A propos de son refus du face-à-face télévisé avec son adversaire Moncef Marzouki, M. Caïd Essebsi a été tout aussi clair : M. Marzouki est impulsif et ne respecte pas les règles du débat démocratique ni la courtoisie élémentaire pour mener quelque débat que ce soit. «On imagine bien ce qu'il pourrait dire. Il est capable de m'insulter. Et comme je n'ai pas la langue dans la poche, je ne manquerais pas de lui répondre du tac au tac. Le débat risquerait alors de dégénérer et cela donnerait une piteuse image aux Tunisiens», a-t-il expliqué.

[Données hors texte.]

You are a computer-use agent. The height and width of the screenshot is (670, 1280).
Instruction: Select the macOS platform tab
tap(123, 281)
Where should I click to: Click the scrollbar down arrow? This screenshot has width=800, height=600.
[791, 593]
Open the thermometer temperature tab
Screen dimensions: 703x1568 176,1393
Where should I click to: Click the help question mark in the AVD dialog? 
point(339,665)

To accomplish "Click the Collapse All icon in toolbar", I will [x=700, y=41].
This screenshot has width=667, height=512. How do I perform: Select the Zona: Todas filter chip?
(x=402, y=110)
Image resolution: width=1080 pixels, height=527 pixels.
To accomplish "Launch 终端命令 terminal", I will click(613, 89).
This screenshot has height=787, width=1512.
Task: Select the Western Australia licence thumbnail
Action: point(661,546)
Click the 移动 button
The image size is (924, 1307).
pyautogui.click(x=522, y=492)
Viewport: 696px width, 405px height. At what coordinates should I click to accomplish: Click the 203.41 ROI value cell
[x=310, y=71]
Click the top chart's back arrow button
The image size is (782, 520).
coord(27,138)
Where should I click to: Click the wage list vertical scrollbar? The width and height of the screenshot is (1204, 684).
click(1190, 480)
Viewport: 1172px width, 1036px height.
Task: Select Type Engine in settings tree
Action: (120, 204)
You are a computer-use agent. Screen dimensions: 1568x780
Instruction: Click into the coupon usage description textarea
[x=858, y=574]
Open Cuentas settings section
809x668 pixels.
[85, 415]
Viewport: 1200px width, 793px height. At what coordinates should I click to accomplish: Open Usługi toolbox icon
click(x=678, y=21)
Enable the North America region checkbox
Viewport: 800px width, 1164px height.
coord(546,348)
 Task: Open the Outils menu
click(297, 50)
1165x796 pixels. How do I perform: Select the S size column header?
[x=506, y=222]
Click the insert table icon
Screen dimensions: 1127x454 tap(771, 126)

A propos de ses rapports avec Ennahdha, M. Caïd Essebsi a dit qu'il n'a fait que respecter le choix des Tunisiens en acceptant que la vice-présidence du nouveau parlement soit accordée à ce parti. Il se devait de traiter correctement le deuxième parti en nombre de sièges au parlement, ce qui ne veut pas dire qu'il partagera le pouvoir avec lui, a-t-il tenu à préciser.
Interrogé sur ses rapports avec Hamma Hammami : M. Caïd Essebsi a indiqué avoir rencontré le porte-parole du Front populaire et lui avoir exprimé son attachement à l'unité de cette coalition de gauche. «Je ne leur ai pas demandé de soutenir ma candidature», a-t-il précisé. Et d'ajouter: «Il faut que le Front populaire reste fort et uni pour peser dans le jeu politique.»
A propos de l'Instance supérieure indépendante des élections (Isie): M. Caïd Essebsi trouve curieux que M. Marzouki ait admis et accepté le verdict de l'Isie, en octobre 2011, qui l'a porté indirectement au pouvoir – puisqu'il a été élu en tant que constituant avec 7.000 voix et ne doit son poste de président provisoire qu'au marchandage avec Ghannouchi –, alors qu'il met, aujourd'hui, en question l'honnêteté et la crédibilité de cette institution et menace d'en contester le verdict s'il perdait le second tour, oubliant que cette institution est indépendante, bien que ses membres aient été choisis par la troïka, l'ex-coalition gouvernementale... dont M. Marzouki faisait partie !
«Curieuse conception de la démocratie», s'est étonné M. Caïd Essebsi : si M. Marzouki gagnait, c'est que l'Isie a fait son travail correctement; et s'il perdait, c'est qu'elle n'a pas bien travaillé !
Par ailleurs, M. Marzouki, grand démocrate devant l'Eternel, et son parti, le Congrès pour la république (CpR), continuent de critiquer le peuple pour ses mauvais choix aux législatives du 26 octobre 2014... Et ne cessent de répéter que les Tunisiens le regretteront ! Les électeurs n'auraient-ils pas dû sanctionner les partis qui ont ruiné le pays, dont le CpR?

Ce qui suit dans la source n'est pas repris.